O Banco do Brasil encerrou o terceiro trimestre com lucro líquido acima do esperado, com aumento de 11,2% sobre o ganho obtido um ano antes


Lucro do Banco do Brasil sobe 11% e atinge R$ 2,9 bi no trimestre

O Banco do Brasil encerrou o terceiro trimestre com lucro líquido acima do esperado, com aumento de 11,2% sobre o ganho obtido um ano antes, em meio a uma alta de dois dígitos na carteira de crédito e apesar de um aumento de quase 25% nas provisões sobre risco de financiamentos.

A maior instituição financeira da América Latina em ativos teve lucro líquido de R$ 2,89 bilhões no terceiro trimestre, ante uma expectativa média de dez analistas consultados pela Reuters de resultado positivo de R$ 2,67 bilhões.

Em termos recorrentes, porém, o resultado, que ficou em linha com o obtido um ano antes, foi ligeiramente abaixo do esperado pelo mercado, a R$ 2,57 bilhões. Analistas esperavam ganho de R$ 2,64 bilhões entre julho e setembro.

Nos nove primeiros meses do ano, o BB registrou lucro líquido recorde de R$ 9,2 bilhões, resultado 18,9% maior que o do mesmo período de 2010.

O resultado foi inferior ao do Itaú Unibanco na análise trimestral e no acumulado do ano.

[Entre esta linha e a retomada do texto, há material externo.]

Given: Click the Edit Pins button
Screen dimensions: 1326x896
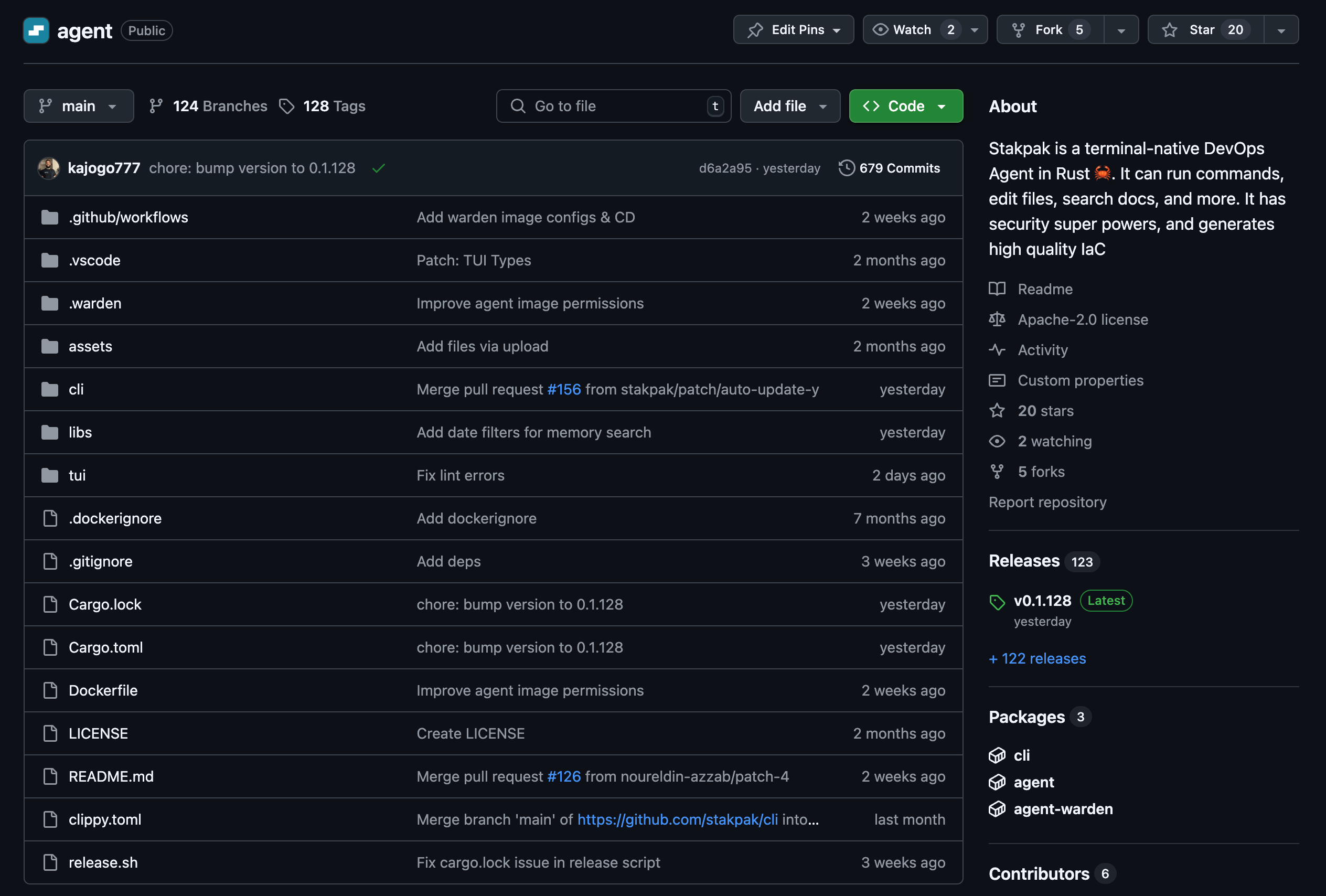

Considerando o período de janeiro a setembro, o banco privado detém o maior lucro líquido entre as instituições financeiras de capital aberto, com o desempenho em 2011 (R$ 10,940 bilhões), e também o segundo maior ganho no ranking, referente a 2010 (R$ 9,433 bilhões), de acordo com a consultoria Economática. Em seguida aparece o resultado do Banco do Brasil neste ano.

CRÉDITO

A carteira de crédito em conceito ampliado, que inclui garantias prestadas e títulos e valores mobiliários privados, chegou a R$ 441,6 bilhões em setembro, alta de 21% em 12 meses.

Enquanto a carteira total cresceu, a inadimplência diminuiu. O índice de operações vencidas há mais de 90 dias caiu de 2,7% para 2,1% no final de setembro. Apesar disso, a provisão para risco de crédito saltou 24% no período, a R$ 3,285 bilhões.

O financiamento ao consumo subiu 17%, enquanto empréstimos para pessoa jurídica avançaram 21,6%. No agronegócio, o banco ampliou sua carteira em 12,3%, para R$ 83,78 bilhões.

O BB somou R$ 949,8 bilhões em ativos totais, crescimento de 19,2% contra um ano antes.